Play it right and you go viral. Play it wrong, and you get fired, banned and pulled off the air. With limited budgets and an abundance of hard-hitting content, charities are increasingly turning up the volume on shock to get heard. If The Pilion Trust’s “F*ck the Poor?” advertisement is any indication, the public doesn’t quite know what to make of a PR stunt with a good heart.
Plenty of recent coverage has touched on why charities, quite literally, can’t afford to shy away from ‘shockvertising’. But do profit-driven organizations get the same pass?
This year’s infamous Nationwide ‘dead kid’ ad—featuring a child speaking beyond the grave about the milestones he would miss because of a fatal household accident (cut to an overflowing bathtub)—put a damper on many a Super Bowl party.
It didn’t take long for shock to turn to outrage on Twitter.
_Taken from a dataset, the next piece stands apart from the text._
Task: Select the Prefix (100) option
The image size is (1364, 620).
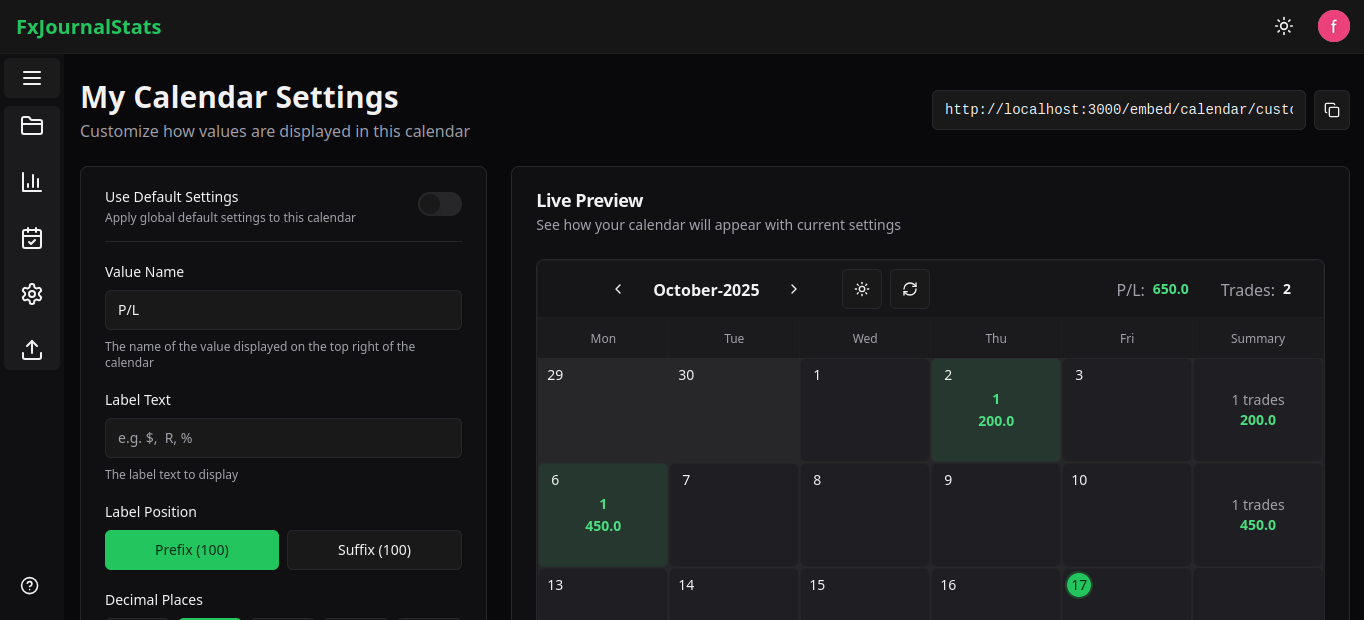Action: click(x=191, y=549)
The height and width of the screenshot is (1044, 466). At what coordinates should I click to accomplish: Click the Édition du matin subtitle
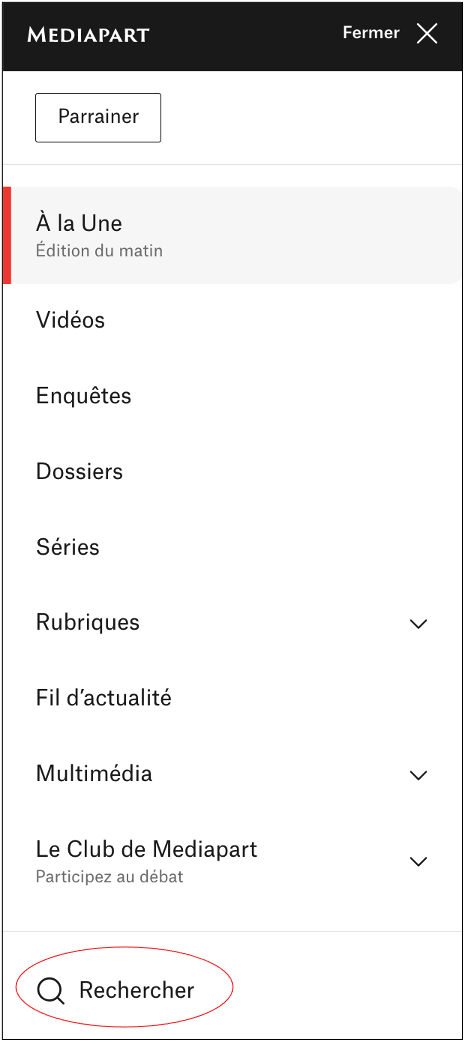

The Insurance company did get attention (it was the most talked about Super Bowl commercial of the year according to digital marketing technology company Amobee, with over 230,000 social media mentions during the game alone) but having #vulgar, #debbiedowner and #offensive attached to your brand is a debatable win. Amobee found that 64% of the mentions were negative in sentiment.
Nationwide released a statement saying that “the sole purpose of this message was to start a conversation, not sell insurance. We want to build awareness of an issue that is near and dear to all of us-the safety and wellbeing of our children.”
The executive behind the ad promptly left Nationwide but maintained that his only mistake was putting “a tough message in the middle of a party”. Certainly that was part of it. But largely, the public saw it as a boundary-pushing, fear-mongering attempt to outshout competitors.
My reaction after the nationwide commercial: pic.twitter.com/1UDv45zmZB
— james? (@jamescstatton) February 2, 2015
When your team is winning, but you can’t stop thinking about the dead kid in that Nationwide commercial. pic.twitter.com/P0ZAbKOlKO — Rob Fee (@robfee) February 2, 2015
“Hope you guys are having a great day. Did you know your kid is probably gonna die soon? Enjoy your nachos & funeral planning!” – Nationwide
— Rob Fee (@robfee) February 2, 2015
#Nationwide your ad is extremely offensive and insensitive. As a mother who lost her child in a drowning accident, I’m disgusted. #SuperBowI — Kristine Schellhaas (@KristineSpeaks) February 2, 2015
I still can’t get over that Super Bowl ad from @nationwide. It wasn’t just depressing, it was downright offensive.
— Paul McNamara (@buzzblog) February 2, 2015
Thanks for the super overt emotional manipulation, @Nationwide. Did you not consider the parents who’ve lost kids who might be watching? — Rosemary Pennington (@rompenni) February 2, 2015
It is delicate territory for any organization but particularly for big businesses, even when the message is well-intended. “A dead child is very, very touchy. We cherish children. They are sacred. This company was trying to say that, but took a big risk,” says Jason Sherman, a PR veteran and President of Sherman Communications & Marketing Inc.
“Because shock gets attention—it’s memorable, it’s viral—it can create a lot of extra value for your initial investment and controversy isn’t always bad, so long as it’s measured and plays into your broader strategy.”
So what does it take to execute a shock campaign tastefully? Sherman recommends testing a marketing concept first and tweaking it according to the reaction. What sounds edgy in the boardroom may actually alienate potential customers. When in doubt, veer towards campaigns that derive their shock value from humour or irony. And know the risks: will you create enemies? Embarrass yourself? Hurt your brand or its key audience? And most importantly, know the boundaries. Or, says Sherman: “Don’t kick the hornet’s nest too hard.”